– Дура ты, дура несчастная, Анька!
– А ты, теть Валь, дура счастливая, да?
Они присели у ворот, обнялись, поплакали, и даже повыли. Тут подъехал Петро, и Анна, охнув громко напоследок, перекрестилась широко на все стороны, отчаянно махнула рукой, и… без всякого сожаления покинула родной дом. Перед выходом со двора она словно споткнулась, еще раз охнула, закружилась, затопала, и… скорее проголосила, чем пропела:
– И пить будем и гулять будем,
а смерть придет – помирать будем!
А помирать будем, да без желания,
За любовные, да всё страдания!
С тем и уехала раным-рано, как только взошло солнце. За посёлком тоскливым курлыканьем её проводили журавли, взлетевшие с Камышного.
…Шиктыбай следующий день лежал и сильно переживал. Его старуха, Айша, не могла понять, с чего это он, и то и дело спрашивала: «Не заболел ли, дед»? А что он мог сказать ей. Разве поймет старуха, что обидели его сильно, когда все, как один сказали, что он совсем сошел с ума. Конечно, если бы рассказать Айше про Сашку, как он сосал молоко у той волчицы, или про людей с синими мордами, которые с неба в тазу прилетают и ходят по воздуху, как по земле. Да… его старая глупая жена тоже будет крутить у виска своим кривым пальцем, смеяться во весь беззубый рот, а потом еще и родственникам расскажет, они обещали год назад навестить, да задерживаются. А вдруг в этом году приедут, и тоже будут смеяться.

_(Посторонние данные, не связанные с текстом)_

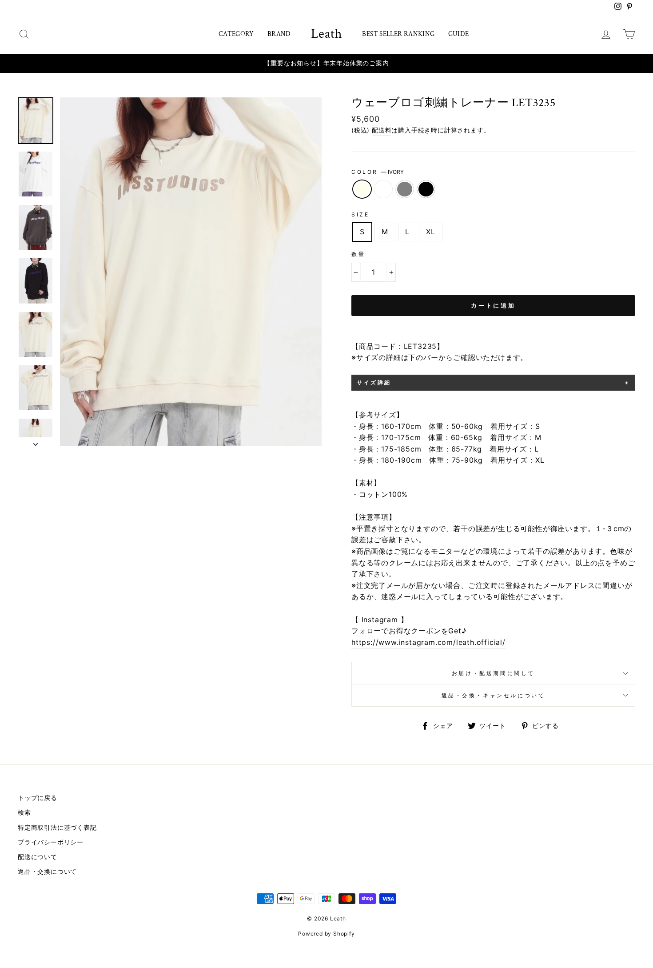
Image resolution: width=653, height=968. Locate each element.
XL (430, 231)
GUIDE (458, 34)
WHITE (383, 189)
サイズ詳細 (374, 382)
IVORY (362, 189)
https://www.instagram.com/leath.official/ (428, 642)
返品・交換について (47, 871)
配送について (37, 856)
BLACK (426, 189)
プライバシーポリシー (51, 842)
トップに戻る (37, 797)
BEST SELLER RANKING (398, 34)
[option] (326, 63)
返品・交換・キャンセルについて (493, 695)
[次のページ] (35, 441)
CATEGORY (236, 34)
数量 (358, 254)
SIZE (360, 214)
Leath (326, 34)
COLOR (377, 171)
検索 (24, 812)
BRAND (279, 34)
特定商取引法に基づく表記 (57, 827)
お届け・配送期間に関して (493, 673)
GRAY (405, 189)
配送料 (381, 130)
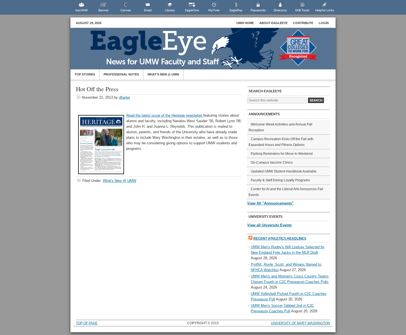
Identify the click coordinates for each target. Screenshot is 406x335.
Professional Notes (121, 74)
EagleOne (192, 10)
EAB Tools (302, 10)
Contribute (303, 23)
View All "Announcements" (270, 203)
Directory (280, 10)
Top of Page (86, 323)
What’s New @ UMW (163, 74)
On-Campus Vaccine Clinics (272, 162)
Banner (103, 10)
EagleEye (208, 51)
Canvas (125, 10)
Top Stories (85, 74)
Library (170, 10)
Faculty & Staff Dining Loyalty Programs (280, 180)
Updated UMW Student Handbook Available (284, 171)
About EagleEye (273, 23)
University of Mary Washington (300, 323)
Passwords (258, 10)
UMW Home (245, 23)
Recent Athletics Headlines (279, 238)
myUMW (81, 10)
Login (324, 23)
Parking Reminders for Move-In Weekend (282, 154)
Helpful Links (324, 10)
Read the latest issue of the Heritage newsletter (164, 115)
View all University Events (269, 225)
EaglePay (236, 10)
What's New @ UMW (119, 181)
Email (148, 10)
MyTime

Так лежал старый обиженный охотник целых три дня, только на четвертый, рано утром, еще не взошло солнце, поел, выпил четыре пиалы чаю, проверил тетиву лука, стрелы и сложил в котомку еду. Айша молча лежала на топчане и одним глазом следила за сборами. За десятки лет она привыкла, что он всегда уходил на охоту рано, тихо, старался не будить её, и она не переживала, если его не было даже несколько дней. В этот раз, перед тем как уйти, Шиктыбай присел на край кровати, взял её пухлую руку в две свои и так сидел несколько минут, просто, бесстрастно и молча. После сощурил и без того узкие, степного цвета глаза, и едва заметно улыбнулся, он словно вспомнил что-то очень приятное, потом нежно, по-особому похлопал верную Айшу по крутому бедру, как это бывало в молодые годы. Потом и вовсе сдурел – задрал ей до шеи ночную рубаху, приценился и взвесил, сначала на одной, потом на другой руке её груди, и… остался, похоже, вполне доволен. Она даже открыла рот, чтобы сказать что-то, но он положил свой палец ей на губы, подержал немного и встал. Бегло осмотрел избу, улыбнулся, как он это умел, щелочками глаз и уголками сухих губ, и молча, тихо вышел. Айша вдогонку едва успела открыть рот и произнесла: – Э… э, Шикты… бабай, и некоторое время сидела, соображая, потом стала зевать как-то не так, как обычно, а с натугой, даже закашлялась. Потом не спеша вышла на крыльцо, позевала, почесала всласть о косяк двери спину и прошла к воротам. Никого. Удивилась, как всегда, как быстро ходит её старик – был и нет, совсем, как молодой.